Fifty years after the release of his debut album, the music icon from Minnesota remains a serious contender, a must-hear force who refuses to act like an elder statesman. The reasons to listen to him now are similar to what they were in 1962 -- an oddly distinctive voice, a love of story songs, an appetite for the blues, a respect for folk music but a desire to push its boundaries.

"Tempest," his 35th studio album (out Tuesday), extends Dylan's streak to five compelling albums since 1997's "Time Out of Mind." This one is a bit dark, heavy on epic songs, but filled with sharp and biting lyrics (some deliberately borrowed from other songs, in keeping with the folk-music tradition). Detractors will argue that his voice ain't what it used to be. No, it's raspier, often phlegm-y, but he still can deliver a cutting line.

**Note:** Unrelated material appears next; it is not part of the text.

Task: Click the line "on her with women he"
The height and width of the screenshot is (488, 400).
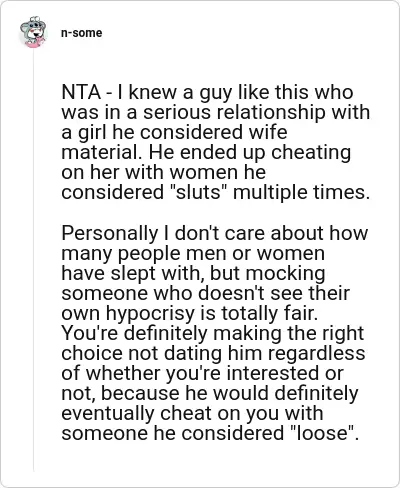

The album opens with the jaunty but occasionally ominous "Duquesne Whistle" and moves into the pretty night-owl ballad "Soon After Midnight." Dylan sounds all brokenhearted in the stinging roadhouse blues "Narrow Road" and the beautiful ballad "Long and Wasted Years" ("I wear dark glasses to cover my eyes/ There are secrets in them I can't disguise"). The dark tone continues on the swirling, snarling "Pay in Blood" and Muddy Waters-evoking blues "Early Roman Kings," a litany of evil people.

The 10-track collection closes with a trilogy of long-winded stories. The violent, bluegrassy "Tin Angel" chronicles a love triangle. The 14-minute "Tempest" tells the tale of the Titanic, with a sly reference to Leonardo DiCaprio. The finale is "Roll On John," a bluesy dirge for John Lennon, complete with the lyric "I heard the news today, oh boy" delivered by the sad, craggy voice of the only music man who was truly Lennon's peer. Dylan performs Nov. 7 at Xcel Energy Center in St. Paul.


Cat Power, "Sun" (Matador)

"Sun" is the first album in six years for Cat Power, a k a Chan Marshall, and it represents a significant makeover for the 40-year-old indie heroine. On her self-produced eighth album, she relies on electronic keyboards and beats and eschews the dusky piano musings of her '90s work and the Memphis soul moves of 2006's "The Greatest."

"Sun" has the clear-eyed severity of a breakup album. At its best, as on "Cherokee," "Real Life" and the terrific single "Ruin," it winningly mixes languorous beauty with carpe diem. The disc hits a rough patch in the middle, but recovers with the unexpectedly effective 11-minute "Nothing But Time," a rewrite of David Bowie's "Heroes" with vocal support from Iggy Pop.